A Caen, tout est mélangé. Il y autant les Concrete Knives, les Granville que Superpoze, Baadman ou moi. On gravite tous un peu autour de la salle de Caen, le Cargö, qui fait un super boulot d’accompagnement d’ailleurs. Combien Mille a été un projet crée entre autres par Superpoze au moment où il a commencé à grimper. A la base, on faisait de la radio avec lui et c’est un délire qui est venu de là, de l’idée de créer quelque chose qui soit très interactif. Il l’a crée avec deux potes à lui qui étaient à l’école des Beaux-Arts. Leur but était de créer des CD, des beaux objets d’artistes signés sur ce label. Du coup ils ont fait ça pour Superpoze, ils ont refait ça pour son EP. En ce qui me concerne, ils ont réalisé une petite vidéo ou encore la pochette de Morning in Japan. A la base, c’était quelque chose de local. Moi je suis un peu un astéroïde qui gravite autour parce que je suis aussi à Paris donc même si je connais tout le monde assez bien, j’ai un peu moins de lien que Superpoze peut avoir avec la scène caennaise.

Courant novembre, tu sors ton quatrième EP, Dark Lands. Pour la suite tu vas continuer à fonctionner par EP, à te construire par le live ou as-tu un projet d’album ?

Pour l’instant, l’EP c’est un format qui me va bien parce que je produis beaucoup. Un album c’est vraiment un projet en soi avec un fil conducteur. Pour le moment, je n’ai pas ce fil conducteur et je n’ai pas l’envie et la matière pour créer un album. C’est peut-être un projet pour plus tard mais pour l’instant je compose très spontanément et c’est pour ça que j’aime bien la forme de l’EP.

Entre le tremplin AOC de Normandie, le festival Beauregard 2013 ou encore tes prochaines Trans Musicales : quel regard portes-tu sur ton parcours notoire ?

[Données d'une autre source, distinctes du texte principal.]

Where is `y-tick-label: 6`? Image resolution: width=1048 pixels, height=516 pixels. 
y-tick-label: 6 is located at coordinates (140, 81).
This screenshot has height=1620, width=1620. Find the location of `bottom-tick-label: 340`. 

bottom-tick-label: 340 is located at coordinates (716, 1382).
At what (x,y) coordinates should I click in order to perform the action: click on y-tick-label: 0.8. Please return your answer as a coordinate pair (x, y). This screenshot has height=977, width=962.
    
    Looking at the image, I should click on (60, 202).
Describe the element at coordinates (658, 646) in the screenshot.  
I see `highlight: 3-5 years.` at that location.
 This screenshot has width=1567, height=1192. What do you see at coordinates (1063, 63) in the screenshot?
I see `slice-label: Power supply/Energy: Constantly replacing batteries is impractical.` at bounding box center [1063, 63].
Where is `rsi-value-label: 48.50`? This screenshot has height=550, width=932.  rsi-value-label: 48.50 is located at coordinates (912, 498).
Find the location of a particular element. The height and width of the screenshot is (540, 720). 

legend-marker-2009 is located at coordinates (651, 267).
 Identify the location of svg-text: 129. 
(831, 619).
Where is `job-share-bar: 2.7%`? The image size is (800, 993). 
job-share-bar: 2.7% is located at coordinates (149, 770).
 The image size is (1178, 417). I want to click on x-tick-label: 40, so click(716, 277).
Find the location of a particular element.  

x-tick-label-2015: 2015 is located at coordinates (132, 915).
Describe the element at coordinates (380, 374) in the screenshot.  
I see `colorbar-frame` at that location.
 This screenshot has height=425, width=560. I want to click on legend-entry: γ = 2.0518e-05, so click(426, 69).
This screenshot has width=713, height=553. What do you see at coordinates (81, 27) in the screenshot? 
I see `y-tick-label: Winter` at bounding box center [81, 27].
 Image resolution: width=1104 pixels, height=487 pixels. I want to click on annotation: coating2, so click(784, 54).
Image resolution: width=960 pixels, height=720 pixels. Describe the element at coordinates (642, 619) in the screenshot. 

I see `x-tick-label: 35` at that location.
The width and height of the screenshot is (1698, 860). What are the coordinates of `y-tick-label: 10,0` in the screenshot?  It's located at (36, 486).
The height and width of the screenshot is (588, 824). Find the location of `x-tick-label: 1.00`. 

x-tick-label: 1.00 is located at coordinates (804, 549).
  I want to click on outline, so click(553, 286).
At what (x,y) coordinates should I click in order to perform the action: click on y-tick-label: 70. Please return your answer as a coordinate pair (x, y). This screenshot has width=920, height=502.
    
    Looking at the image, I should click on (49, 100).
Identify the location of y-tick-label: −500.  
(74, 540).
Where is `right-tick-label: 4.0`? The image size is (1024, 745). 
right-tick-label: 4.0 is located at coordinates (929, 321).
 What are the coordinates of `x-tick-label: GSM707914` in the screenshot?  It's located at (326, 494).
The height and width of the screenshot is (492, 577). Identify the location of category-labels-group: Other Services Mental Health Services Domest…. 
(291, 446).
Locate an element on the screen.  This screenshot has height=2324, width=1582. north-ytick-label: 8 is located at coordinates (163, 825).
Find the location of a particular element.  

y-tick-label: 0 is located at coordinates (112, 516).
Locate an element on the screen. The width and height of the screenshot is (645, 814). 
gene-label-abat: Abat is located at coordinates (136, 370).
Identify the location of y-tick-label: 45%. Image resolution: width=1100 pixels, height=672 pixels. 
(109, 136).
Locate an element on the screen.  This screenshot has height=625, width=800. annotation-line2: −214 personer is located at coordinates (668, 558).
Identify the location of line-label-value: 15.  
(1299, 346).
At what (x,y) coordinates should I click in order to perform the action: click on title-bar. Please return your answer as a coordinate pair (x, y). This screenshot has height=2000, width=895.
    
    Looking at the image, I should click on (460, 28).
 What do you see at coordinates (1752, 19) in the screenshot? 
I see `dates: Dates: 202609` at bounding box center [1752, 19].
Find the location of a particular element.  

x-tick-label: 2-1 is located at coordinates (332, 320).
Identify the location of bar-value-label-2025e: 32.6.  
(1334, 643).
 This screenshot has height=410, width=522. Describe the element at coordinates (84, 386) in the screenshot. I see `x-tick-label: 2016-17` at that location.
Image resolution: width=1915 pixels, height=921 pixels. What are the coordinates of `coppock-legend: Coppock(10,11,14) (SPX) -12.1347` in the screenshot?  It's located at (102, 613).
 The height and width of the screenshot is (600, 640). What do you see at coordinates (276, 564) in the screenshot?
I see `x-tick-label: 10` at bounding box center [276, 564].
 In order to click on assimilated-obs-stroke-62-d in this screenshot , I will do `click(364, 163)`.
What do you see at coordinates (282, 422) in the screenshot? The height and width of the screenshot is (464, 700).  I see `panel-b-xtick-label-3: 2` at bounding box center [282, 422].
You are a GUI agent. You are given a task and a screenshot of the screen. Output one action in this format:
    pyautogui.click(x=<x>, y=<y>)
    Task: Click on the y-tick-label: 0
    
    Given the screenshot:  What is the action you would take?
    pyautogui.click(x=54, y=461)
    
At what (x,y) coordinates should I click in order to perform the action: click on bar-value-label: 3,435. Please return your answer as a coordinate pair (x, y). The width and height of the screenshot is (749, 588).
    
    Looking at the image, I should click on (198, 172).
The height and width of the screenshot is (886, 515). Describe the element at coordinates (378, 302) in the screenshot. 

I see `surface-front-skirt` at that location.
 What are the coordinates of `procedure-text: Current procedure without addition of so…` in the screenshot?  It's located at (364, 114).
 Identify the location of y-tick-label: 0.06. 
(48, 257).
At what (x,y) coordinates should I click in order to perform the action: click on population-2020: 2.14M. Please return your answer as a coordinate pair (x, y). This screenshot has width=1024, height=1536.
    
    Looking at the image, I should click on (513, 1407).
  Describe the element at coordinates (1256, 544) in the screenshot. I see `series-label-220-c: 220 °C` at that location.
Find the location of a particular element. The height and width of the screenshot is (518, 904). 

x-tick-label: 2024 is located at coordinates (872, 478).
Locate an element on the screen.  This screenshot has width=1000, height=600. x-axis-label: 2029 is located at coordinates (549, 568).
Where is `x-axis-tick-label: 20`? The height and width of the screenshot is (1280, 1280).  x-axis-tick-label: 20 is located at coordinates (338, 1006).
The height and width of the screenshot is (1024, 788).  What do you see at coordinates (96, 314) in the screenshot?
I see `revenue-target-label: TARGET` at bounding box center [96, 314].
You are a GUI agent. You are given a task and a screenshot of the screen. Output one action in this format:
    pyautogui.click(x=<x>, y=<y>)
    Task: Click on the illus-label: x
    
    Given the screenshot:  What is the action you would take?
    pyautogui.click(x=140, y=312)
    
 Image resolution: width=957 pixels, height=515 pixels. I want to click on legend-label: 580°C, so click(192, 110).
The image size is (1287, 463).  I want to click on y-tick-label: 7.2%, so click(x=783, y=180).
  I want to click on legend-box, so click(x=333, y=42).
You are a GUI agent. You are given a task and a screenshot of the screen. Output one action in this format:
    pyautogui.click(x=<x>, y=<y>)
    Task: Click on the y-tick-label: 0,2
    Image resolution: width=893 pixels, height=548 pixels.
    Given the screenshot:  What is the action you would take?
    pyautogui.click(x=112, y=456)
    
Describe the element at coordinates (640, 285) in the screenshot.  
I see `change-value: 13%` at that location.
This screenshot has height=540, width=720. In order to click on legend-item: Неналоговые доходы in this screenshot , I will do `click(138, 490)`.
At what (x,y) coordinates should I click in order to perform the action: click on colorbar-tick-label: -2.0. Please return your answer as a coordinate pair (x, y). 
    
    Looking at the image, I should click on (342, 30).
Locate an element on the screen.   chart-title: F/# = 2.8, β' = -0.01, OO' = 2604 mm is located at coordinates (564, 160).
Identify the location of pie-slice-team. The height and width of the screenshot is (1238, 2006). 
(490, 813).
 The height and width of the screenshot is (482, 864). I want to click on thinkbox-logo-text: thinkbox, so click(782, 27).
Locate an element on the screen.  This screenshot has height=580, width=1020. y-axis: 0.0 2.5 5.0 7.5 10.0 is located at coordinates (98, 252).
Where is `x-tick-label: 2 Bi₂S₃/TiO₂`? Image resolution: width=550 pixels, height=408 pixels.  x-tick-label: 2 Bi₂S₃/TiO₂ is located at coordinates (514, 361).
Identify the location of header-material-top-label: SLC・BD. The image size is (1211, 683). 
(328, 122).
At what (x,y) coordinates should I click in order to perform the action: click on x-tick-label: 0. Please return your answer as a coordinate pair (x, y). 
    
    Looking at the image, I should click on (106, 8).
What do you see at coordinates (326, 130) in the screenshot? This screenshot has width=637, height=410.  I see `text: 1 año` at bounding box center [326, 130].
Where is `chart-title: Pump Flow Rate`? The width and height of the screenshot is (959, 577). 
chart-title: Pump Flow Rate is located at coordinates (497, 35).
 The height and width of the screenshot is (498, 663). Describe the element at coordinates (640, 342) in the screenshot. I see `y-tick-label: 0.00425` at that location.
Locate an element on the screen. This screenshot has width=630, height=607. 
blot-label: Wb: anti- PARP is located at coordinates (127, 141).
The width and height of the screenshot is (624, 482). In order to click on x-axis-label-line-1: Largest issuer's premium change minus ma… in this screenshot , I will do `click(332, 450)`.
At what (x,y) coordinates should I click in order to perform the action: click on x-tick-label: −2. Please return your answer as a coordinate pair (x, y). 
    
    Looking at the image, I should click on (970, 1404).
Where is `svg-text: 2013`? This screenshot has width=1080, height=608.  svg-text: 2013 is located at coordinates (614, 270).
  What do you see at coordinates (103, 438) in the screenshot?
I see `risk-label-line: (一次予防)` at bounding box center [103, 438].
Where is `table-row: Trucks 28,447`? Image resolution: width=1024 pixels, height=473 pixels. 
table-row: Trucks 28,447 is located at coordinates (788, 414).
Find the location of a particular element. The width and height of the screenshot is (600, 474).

Ça me dépasse complètement, comme pour Morning in Japan playlisté sur Nova. Mon label et mon tourneur ont fait un super boulot et  j’essaye vraiment de prendre du recul par rapport à ça et de garder l’innocence que j’avais au début pour composer les morceaux, pour ne pas essayer de rentrer dans un espèce de délire. Il y  a une attente de la part d’un public mais je vais essayer de continuer à tracer ma route et d’être moi-même pour créer la surprise ou la déception. Pour l’instant c’est vraiment spontané, je n’ai pas pris le temps de me poser et d’y réfléchir. Je vis les trucs au jour le jour. Par exemple, les Trans Musicales c’est une date qui me met beaucoup de pression mais je pense que ça va être une superbe occaz’.

Pour finir, qui tourne en boucle dans ton MP3 en ce moment ?

Les albums Glow de Jackson and his Computer Band et II de Moderat.

Merci à Fakear pour avoir répondu à nos questions.